Directive:
List every line in the material below that contains the word "should". Case counts.

Word and item position data
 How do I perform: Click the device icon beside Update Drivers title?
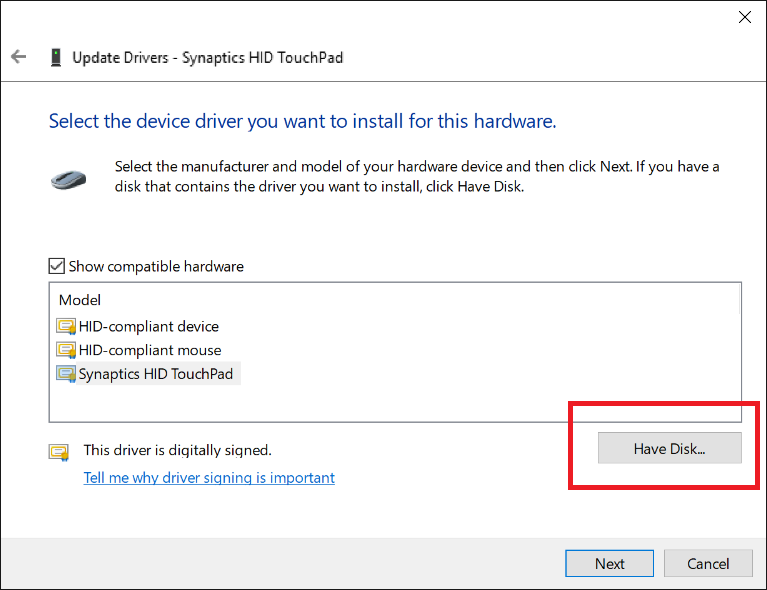(x=55, y=57)
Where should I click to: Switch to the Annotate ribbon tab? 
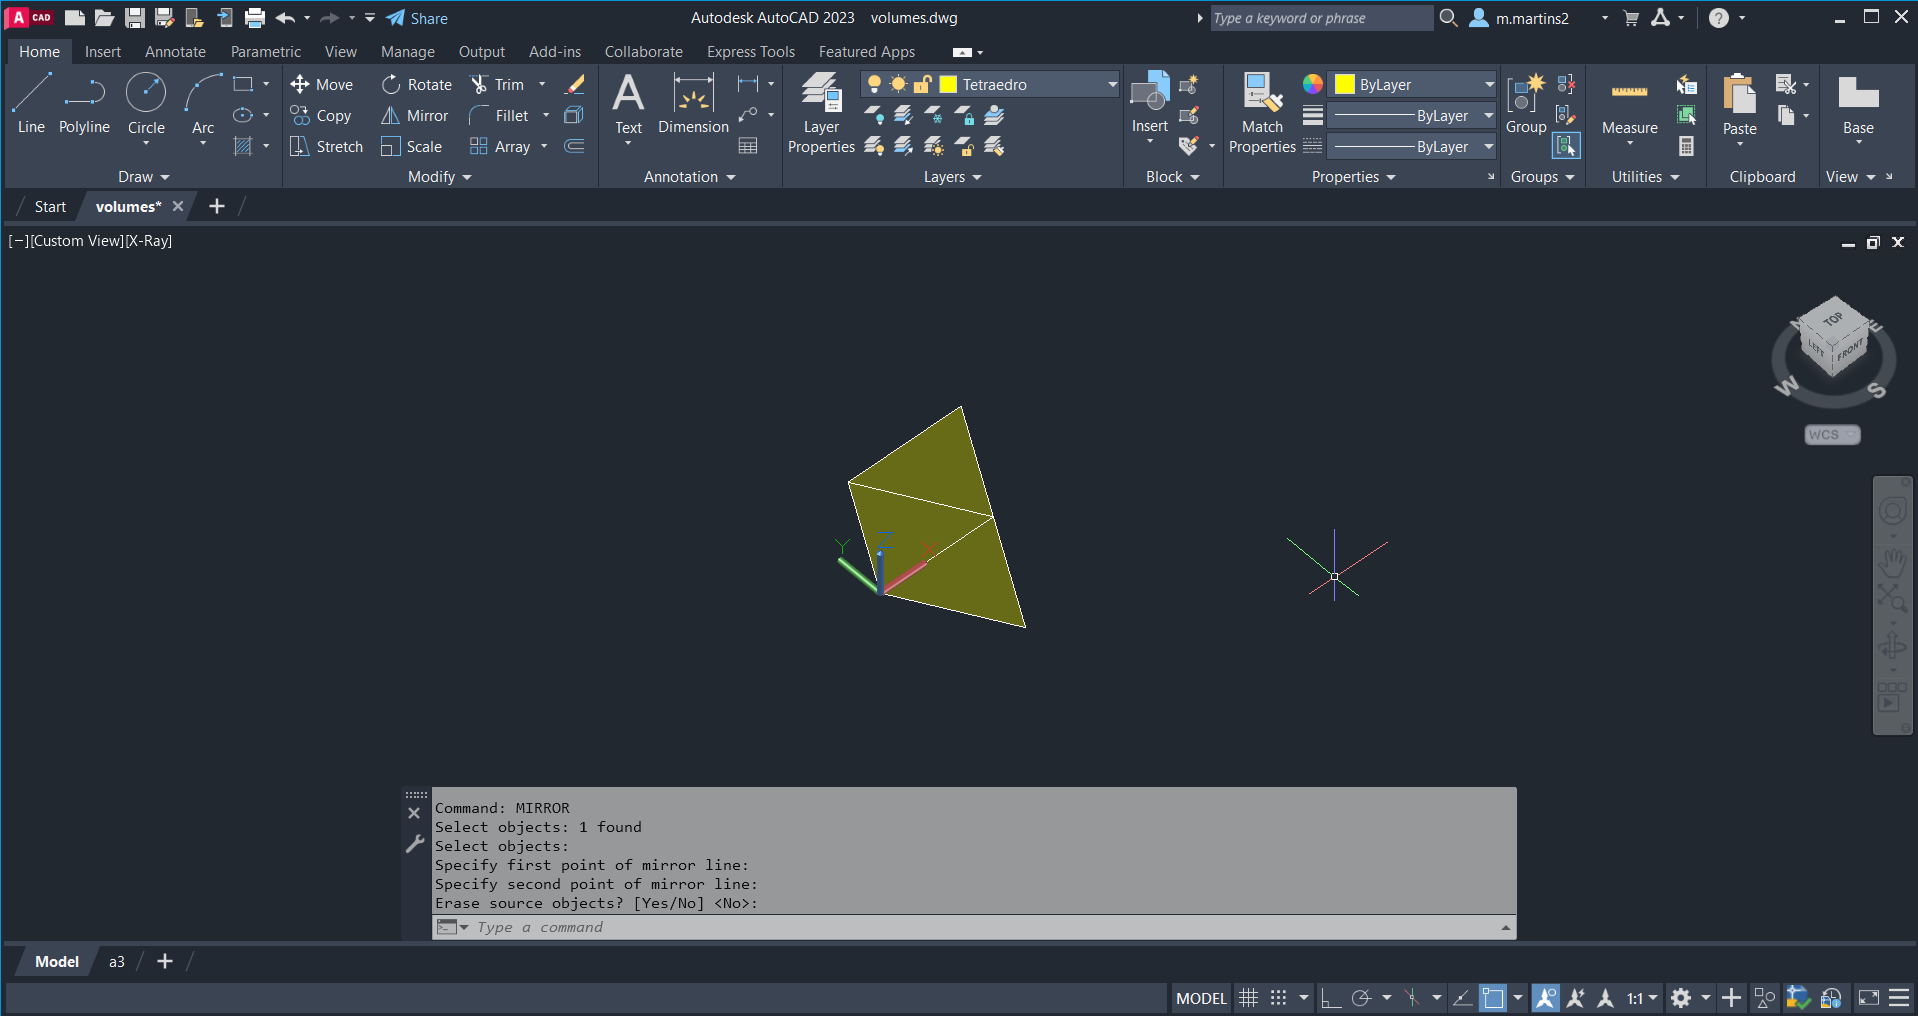[175, 52]
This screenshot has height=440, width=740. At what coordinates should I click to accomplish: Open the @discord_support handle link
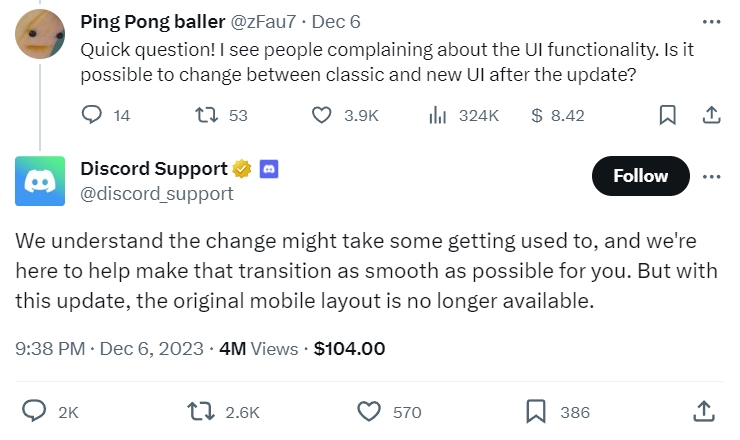tap(156, 193)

Response:
Where should I click to: Switch to the Annotate ribbon tab? 
This screenshot has height=440, width=740. At what coordinates should I click to accomplish: Open the @discord_support handle link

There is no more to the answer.